Après son décès le 22 mai 1983 à Quévert, selon le voeu de Mme Johnson, le site reste dédié à la jeunesse.

 

Les années 90

En 1993, la Maison blanche est obligée de fermer après un incendie qui s'est déclaré dans la cheminée.

En 1994, l'association chrétienne, implantée aux États-Unis, Words of Live, Paroles de Vie, reprend cette mission. Le travail du pasteur reste axé sur les cérémonies et la vie religieuse. Le travail de l'association est effectué en direction de la jeunesse. L'activité principale de l'association est un camp d'été, en juillet.

Le pasteur Frédéric Sourisseau arrive en 1995. Voilà comment il raconte ses débuts dans un article du Télégramme du 31 août 2017 :  « Moi et ma femme habitions dans le Sud à l'époque, se rappelle le pasteur Frédéric Sourisseau, 55 ans, qui vient d'officier le culte. Nous avons entendu qu'une association chrétienne cherchait une église vivante pour l'accompagner. Il y avait une petite communauté à notre arrivée, et aucun pasteur depuis un an et demi. Les débuts ont été difficiles ! Ce n'est pas évident de faire partir une communauté. Là, on a trouvé un bon rythme, même si on préférerait que tous les âges soient représentés. »

En 1995, la Maison blanche fête son 40e anniversaire avec une retransmission par satellite d'un discours du pasteur Billy Graham.

15 mars 1995 Ouest-France

  

Arrivé en 1999, un jeune américain nommé Christopher (ou Kristopher) Stout. Il prend la direction de l'établissement. Un gros travail l'attend car la propriété n'est plus aussi bien entretenue qu'avant.

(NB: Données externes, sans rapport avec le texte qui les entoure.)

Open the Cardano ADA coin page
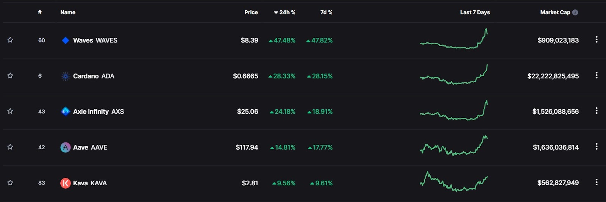Viewport: 606px width, 202px height. point(94,76)
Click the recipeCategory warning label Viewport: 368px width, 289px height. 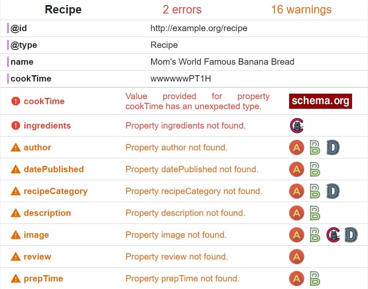tap(56, 191)
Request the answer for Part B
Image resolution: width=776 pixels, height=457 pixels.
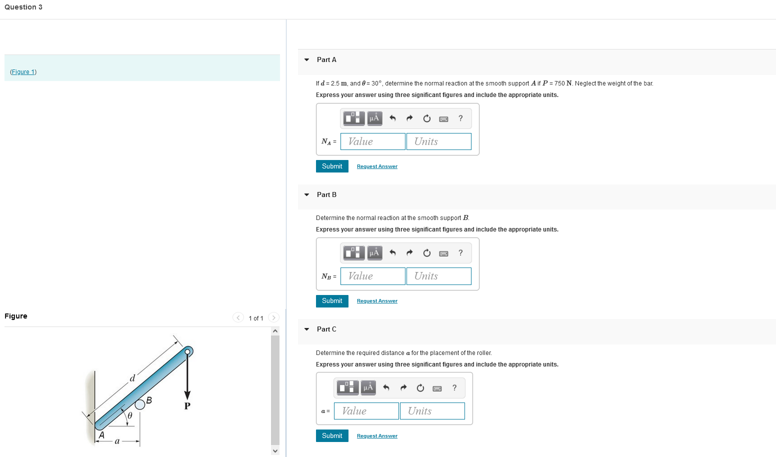click(377, 301)
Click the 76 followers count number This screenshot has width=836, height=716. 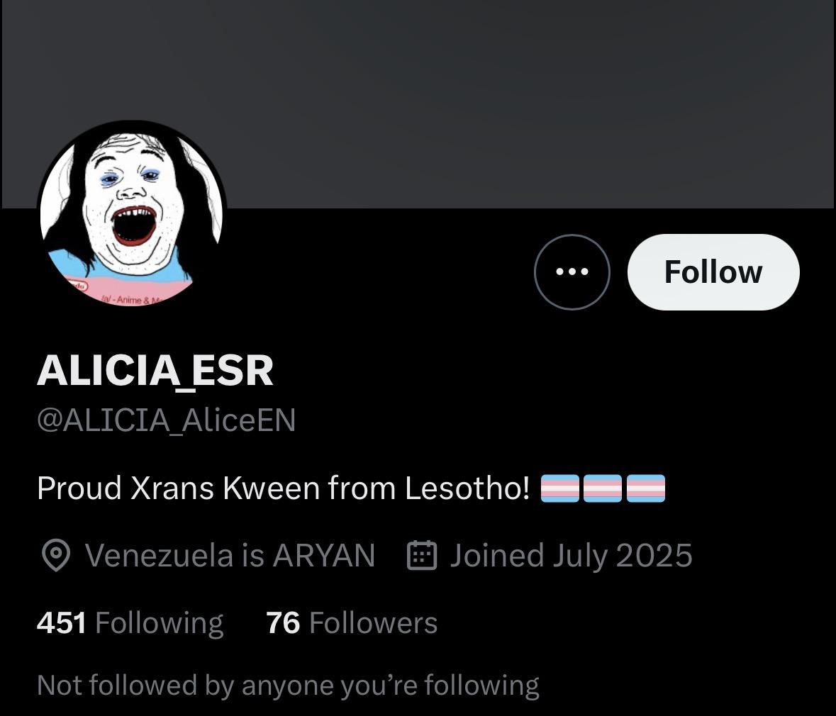[x=283, y=622]
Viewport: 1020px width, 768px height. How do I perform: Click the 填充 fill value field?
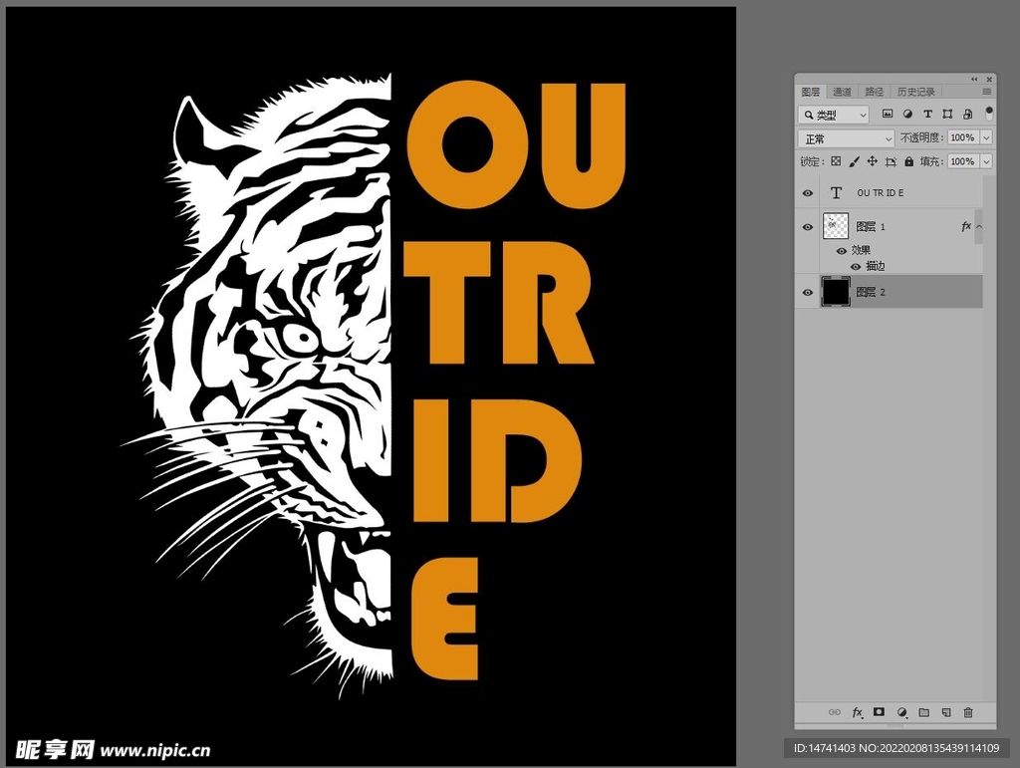point(962,161)
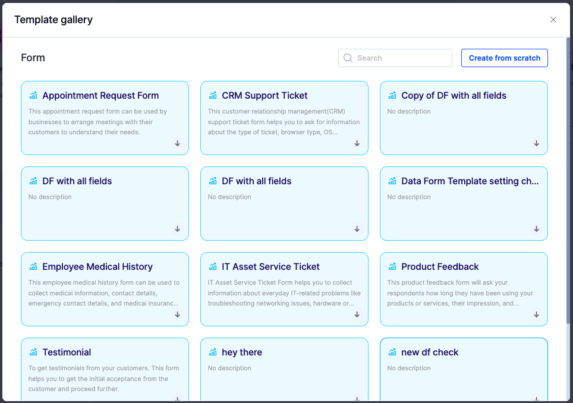Click the Product Feedback template icon
Viewport: 573px width, 403px height.
[x=392, y=266]
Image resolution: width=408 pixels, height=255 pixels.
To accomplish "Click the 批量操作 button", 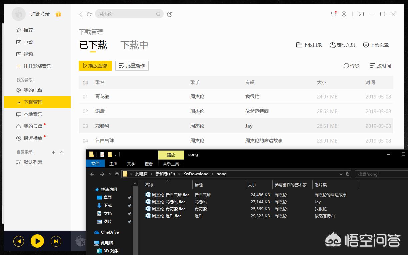I will pyautogui.click(x=132, y=66).
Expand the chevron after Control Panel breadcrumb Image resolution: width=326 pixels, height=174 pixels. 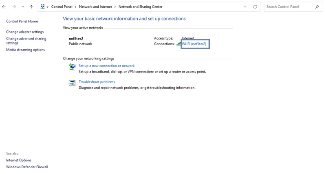[76, 7]

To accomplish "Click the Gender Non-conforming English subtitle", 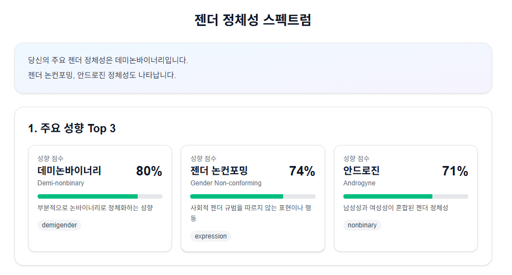I will [x=226, y=183].
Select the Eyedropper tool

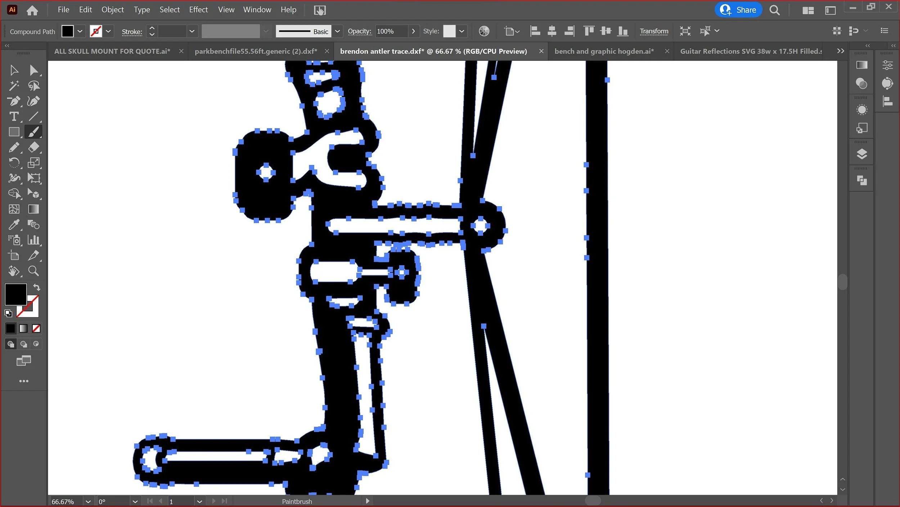[14, 225]
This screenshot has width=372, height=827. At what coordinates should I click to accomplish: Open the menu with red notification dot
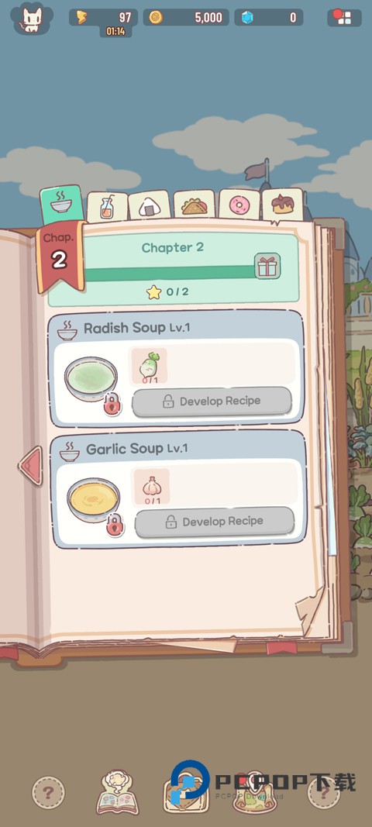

Avec des bénévoles un travail de débroussaillage est entrepris et il faudra six années pour rénover les bâtiments et mettre en conformité.


Les années 2000

La maison blanche 13 juillet 2000 Ouest-France

 

En l'an 2000, un long article de Ouest-France fait découvrir au grand public l'histoire de la Maison blanche. 

En 2003, les camps d'été sont effectués sous tente, il faudra attendre 2006 pour que les jeunes soient hébergés dans les bâtiments.

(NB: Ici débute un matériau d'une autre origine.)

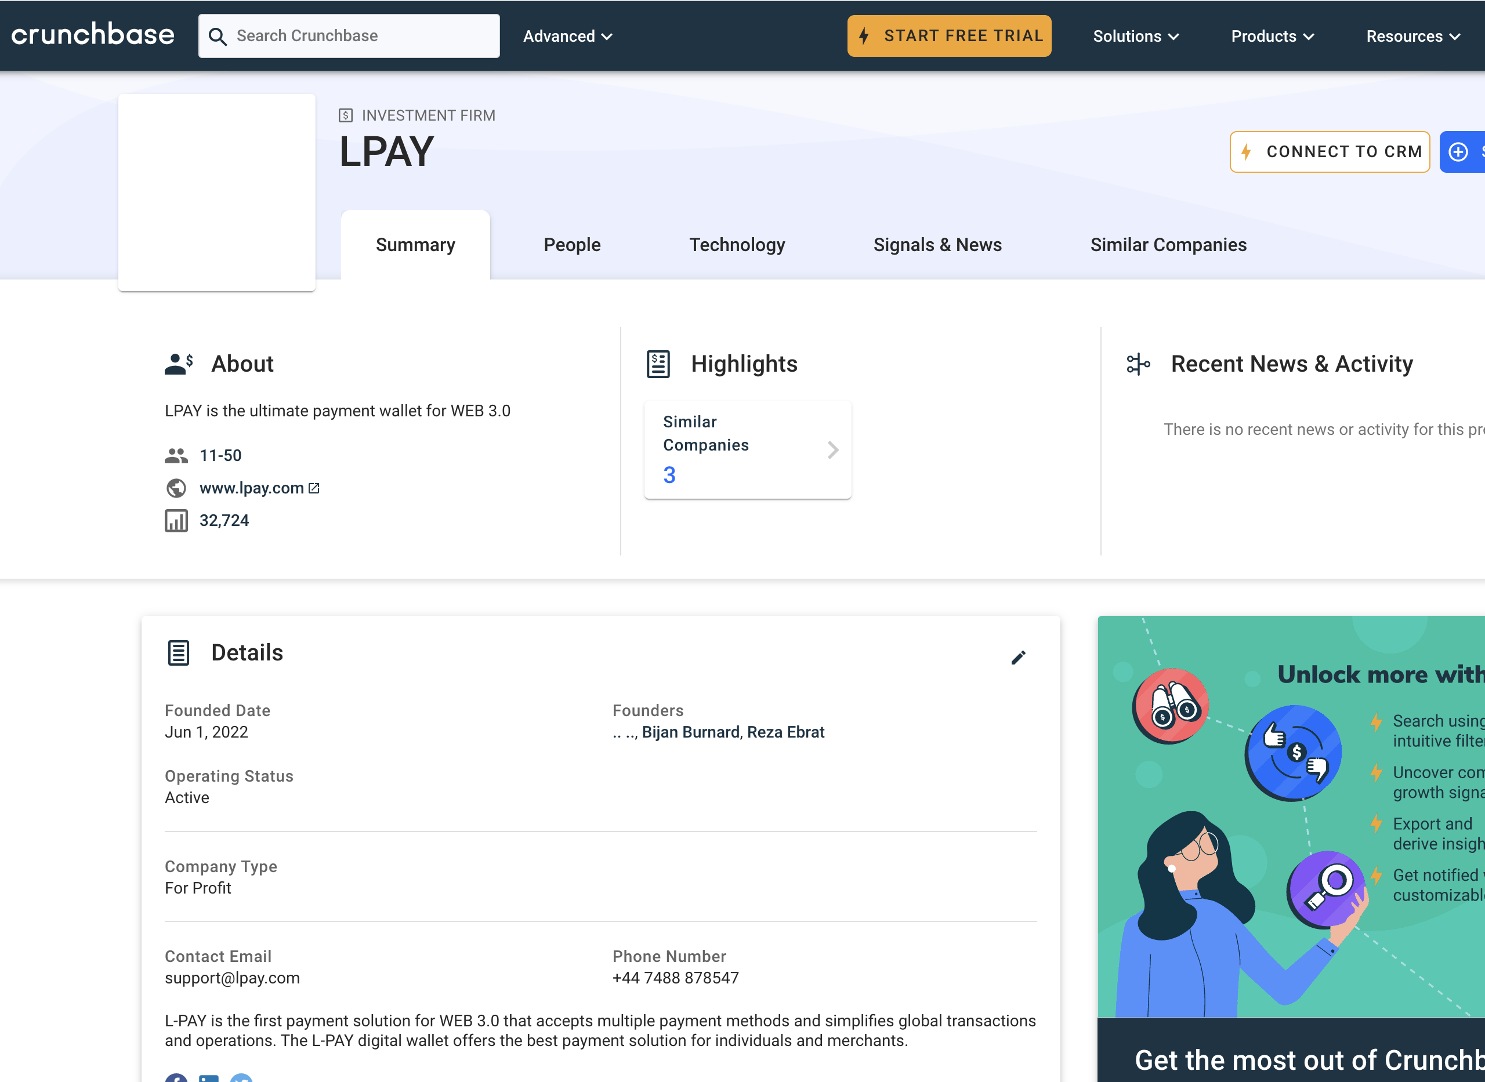1485x1082 pixels.
Task: Open the Technology tab
Action: point(736,244)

Le pasteur Frédéric Sourisseau continue de son côté d'animer la communauté évangélique. Ainsi il fait venir une chorale malgache en mai 2004, constituée autour du pasteur évangélique de Rennes, Roger Rajaobelina. Les fonds récoltés vont soutenir l'association Tsiky qui oeuvre auprès d'enfants de Madagascar.

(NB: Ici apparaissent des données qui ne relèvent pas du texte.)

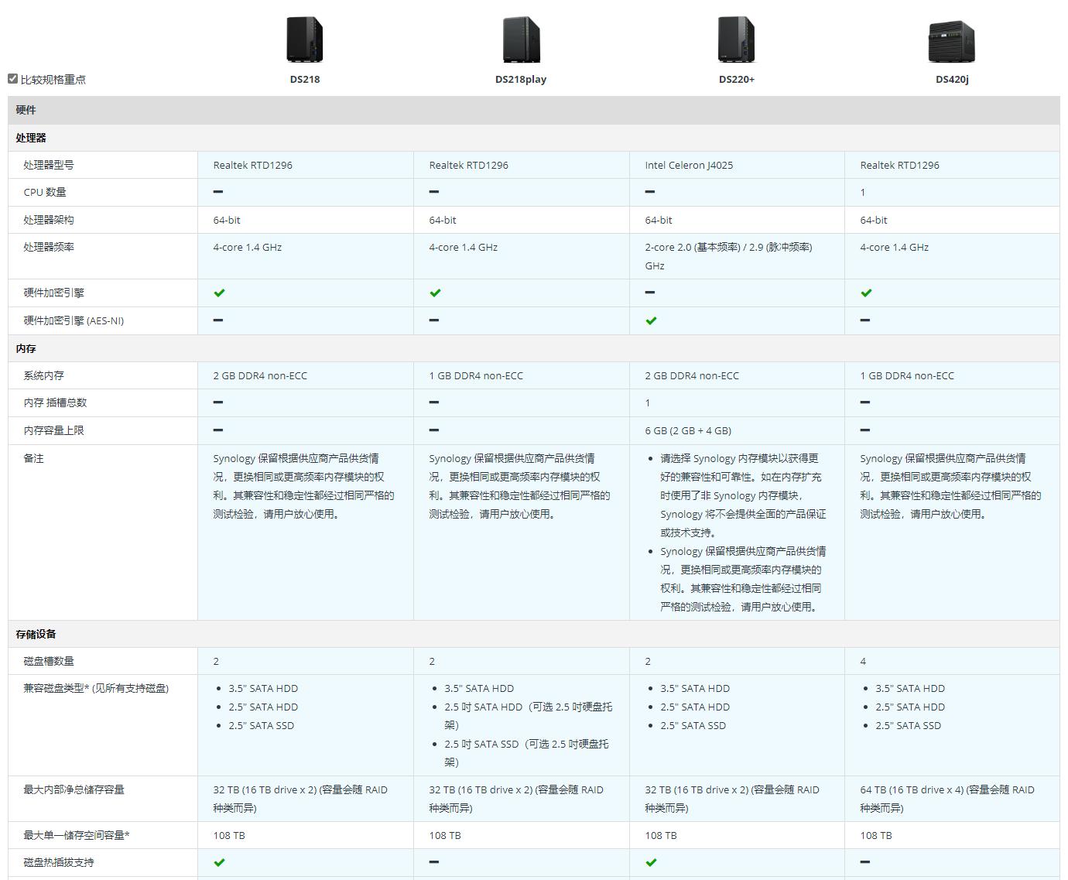The width and height of the screenshot is (1068, 880).
Task: Click DS218 磁盘热插拔支持 green checkmark
Action: pos(219,862)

A la Maison blanche. 18 mai 2004 Ouest-France

En avril 2007, le pasteur invite le groupe américain Wings of Morning pour un concert gospel à la Chapelle blanche.

 

Camp de jeunes 8 août 2007 Ouest-France


 

Wings of Morning à Quévert 28 avril 2007 Ouest-France

Arrivé en 1999, Kristopher (Kris) et Debora (Debbie) Stout, quittent la Maison blanche avec leurs enfants en direction des États-Unis. Sous sa direction 200 adolescents, venus de toute la France, auront participé aux camps d'été. Pendant ses dix années à Quévert, Kristopher Stout a assuré la direction nationale de l'association chrétienne Words of Live. Un autre centre d'accueil pour la jeunesse a été créé à Paris Nord dans un ancien centre d'accueil protestant. Dans les années à venir La Maison blanche souhaite s'orienter vers la location pour des rencontres familiales et associatives. Kristopher Stout va prendre de nouvelles responsabilités avec la direction internationale de l'association Words of Live. Il n'est pas prêt d'oublier Quévert : "Deux de nos trois enfants sont nés ici. Quand on a fêté mon départ, j'ai vu arriver l'équipe de foot  de Quévert en cortège. Impressionnant !". Miguel Mendoza est chargé d'assurer la relève. (Ouest-France 24 avril 2009)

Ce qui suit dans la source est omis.